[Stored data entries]
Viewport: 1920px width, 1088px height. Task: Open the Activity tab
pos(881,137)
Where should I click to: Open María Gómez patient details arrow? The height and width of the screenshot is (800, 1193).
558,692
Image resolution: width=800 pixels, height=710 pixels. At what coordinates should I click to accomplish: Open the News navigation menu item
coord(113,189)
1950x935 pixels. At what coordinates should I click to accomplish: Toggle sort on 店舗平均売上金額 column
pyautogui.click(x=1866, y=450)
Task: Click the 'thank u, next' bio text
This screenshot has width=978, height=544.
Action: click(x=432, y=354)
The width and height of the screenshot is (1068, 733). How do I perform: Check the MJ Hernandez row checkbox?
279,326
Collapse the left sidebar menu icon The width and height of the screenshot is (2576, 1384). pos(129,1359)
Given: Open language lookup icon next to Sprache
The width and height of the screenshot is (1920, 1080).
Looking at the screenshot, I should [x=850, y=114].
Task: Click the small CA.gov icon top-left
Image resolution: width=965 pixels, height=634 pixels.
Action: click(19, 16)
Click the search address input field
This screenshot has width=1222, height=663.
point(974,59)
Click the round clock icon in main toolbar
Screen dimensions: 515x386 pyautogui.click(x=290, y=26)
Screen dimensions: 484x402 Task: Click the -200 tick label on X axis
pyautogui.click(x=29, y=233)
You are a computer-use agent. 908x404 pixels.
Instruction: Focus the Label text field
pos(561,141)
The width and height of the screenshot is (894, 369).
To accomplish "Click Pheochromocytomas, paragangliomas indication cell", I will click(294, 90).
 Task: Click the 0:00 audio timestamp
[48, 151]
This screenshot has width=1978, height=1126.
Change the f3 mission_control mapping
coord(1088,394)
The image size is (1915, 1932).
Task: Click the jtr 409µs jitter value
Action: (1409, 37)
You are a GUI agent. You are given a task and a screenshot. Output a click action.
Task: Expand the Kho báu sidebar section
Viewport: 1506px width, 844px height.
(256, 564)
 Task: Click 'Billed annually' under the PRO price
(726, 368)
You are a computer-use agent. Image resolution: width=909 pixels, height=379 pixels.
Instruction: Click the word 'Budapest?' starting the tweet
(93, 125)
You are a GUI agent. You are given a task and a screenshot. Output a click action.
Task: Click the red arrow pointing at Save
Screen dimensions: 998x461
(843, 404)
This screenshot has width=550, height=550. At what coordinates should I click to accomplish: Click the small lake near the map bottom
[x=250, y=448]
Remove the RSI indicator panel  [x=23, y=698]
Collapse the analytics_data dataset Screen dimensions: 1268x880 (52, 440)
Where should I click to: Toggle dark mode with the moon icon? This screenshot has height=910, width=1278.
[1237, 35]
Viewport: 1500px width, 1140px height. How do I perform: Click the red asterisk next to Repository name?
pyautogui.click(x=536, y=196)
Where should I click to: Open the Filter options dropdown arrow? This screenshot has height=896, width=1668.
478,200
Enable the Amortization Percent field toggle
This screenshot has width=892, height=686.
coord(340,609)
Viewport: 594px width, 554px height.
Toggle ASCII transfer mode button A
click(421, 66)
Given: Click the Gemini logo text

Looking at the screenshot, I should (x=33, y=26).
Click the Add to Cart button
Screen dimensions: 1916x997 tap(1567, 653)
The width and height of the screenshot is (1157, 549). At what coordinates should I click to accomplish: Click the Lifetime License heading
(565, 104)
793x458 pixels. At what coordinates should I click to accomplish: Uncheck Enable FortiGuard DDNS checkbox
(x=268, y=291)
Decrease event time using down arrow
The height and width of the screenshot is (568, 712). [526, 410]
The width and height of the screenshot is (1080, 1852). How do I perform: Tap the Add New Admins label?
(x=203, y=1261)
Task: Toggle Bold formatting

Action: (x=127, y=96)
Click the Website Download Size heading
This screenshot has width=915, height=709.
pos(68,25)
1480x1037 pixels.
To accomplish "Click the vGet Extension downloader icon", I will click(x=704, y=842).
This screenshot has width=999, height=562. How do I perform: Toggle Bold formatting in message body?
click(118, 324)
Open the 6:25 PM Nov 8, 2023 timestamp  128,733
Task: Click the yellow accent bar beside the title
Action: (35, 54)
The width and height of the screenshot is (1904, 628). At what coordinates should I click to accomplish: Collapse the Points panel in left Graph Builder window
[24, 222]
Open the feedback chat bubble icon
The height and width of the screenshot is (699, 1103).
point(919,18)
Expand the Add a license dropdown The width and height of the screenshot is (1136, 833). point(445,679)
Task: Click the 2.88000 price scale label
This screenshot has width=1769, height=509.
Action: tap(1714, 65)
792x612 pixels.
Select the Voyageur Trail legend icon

- _Given instruction_: Please retype the data from the line containing "Task: Toggle Bold formatting" up to and including the line containing "will click(x=704, y=842).", keeping every line exactly the same.

- _Final result_:
Task: Toggle Bold formatting

Action: (x=127, y=96)
Click the Website Download Size heading
This screenshot has width=915, height=709.
pos(68,25)
1480x1037 pixels.
To accomplish "Click the vGet Extension downloader icon", I will click(x=704, y=842).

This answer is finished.